■ Task material:
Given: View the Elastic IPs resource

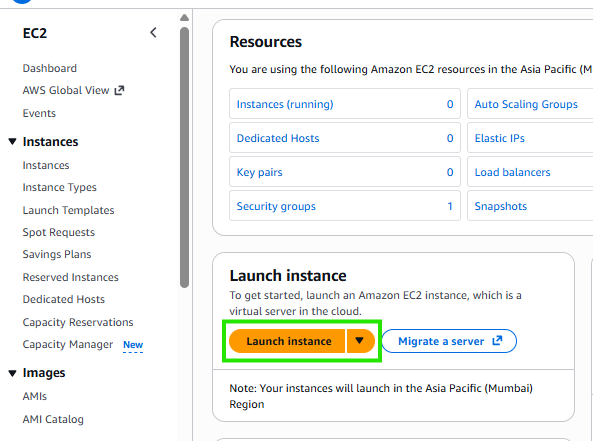Looking at the screenshot, I should 500,138.
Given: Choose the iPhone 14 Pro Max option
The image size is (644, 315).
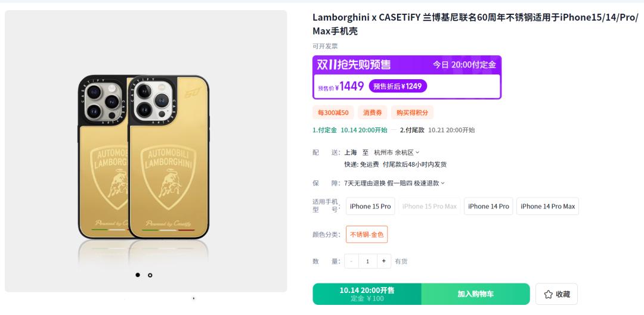Looking at the screenshot, I should coord(547,206).
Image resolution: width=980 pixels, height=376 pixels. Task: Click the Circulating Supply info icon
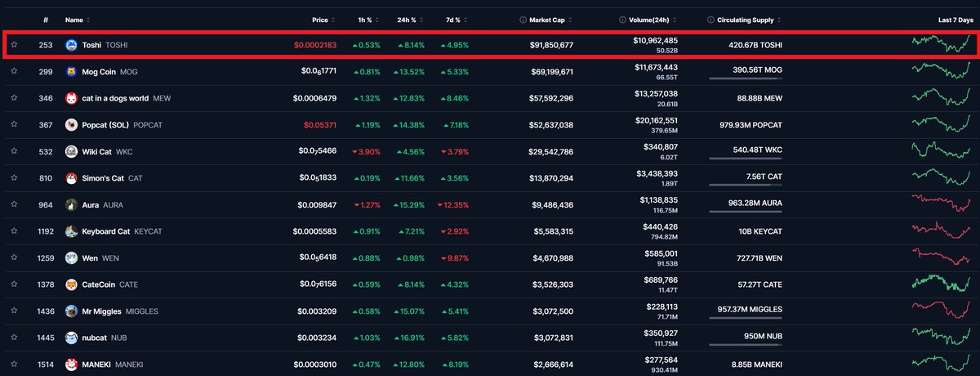(711, 19)
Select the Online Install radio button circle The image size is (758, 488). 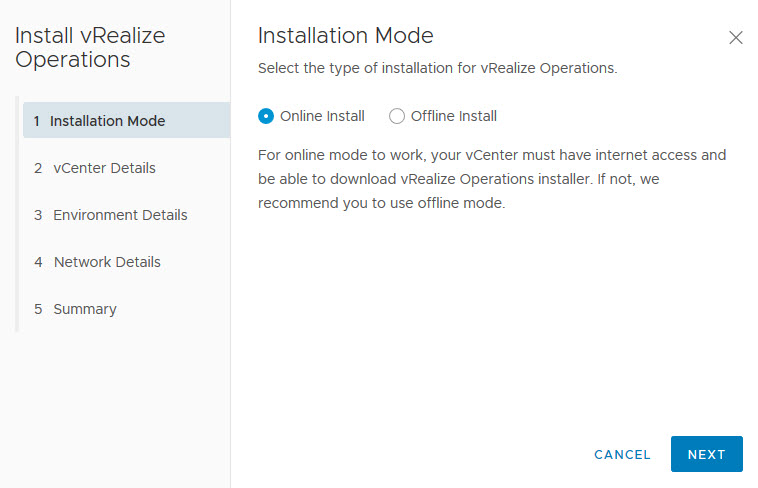point(266,116)
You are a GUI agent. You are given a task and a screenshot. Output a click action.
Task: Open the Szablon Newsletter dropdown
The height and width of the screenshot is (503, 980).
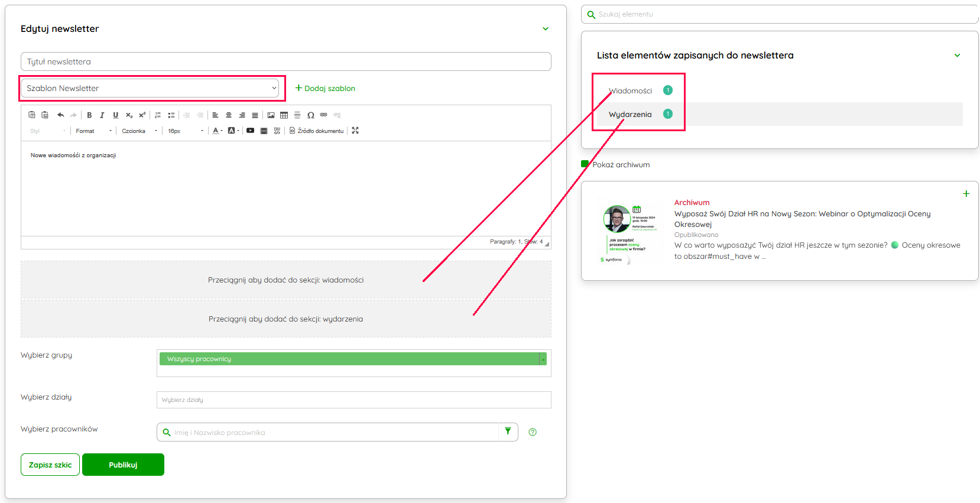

■ About this task:
Pictures are not part of the answer. Restate word for word the lines from the one with "You are a GUI" through the last line of the records.

■ Answer for this exercise:
You are a GUI agent. You are given a task and a screenshot. Output a click action.
Task: Open the Szablon Newsletter dropdown
The height and width of the screenshot is (503, 980).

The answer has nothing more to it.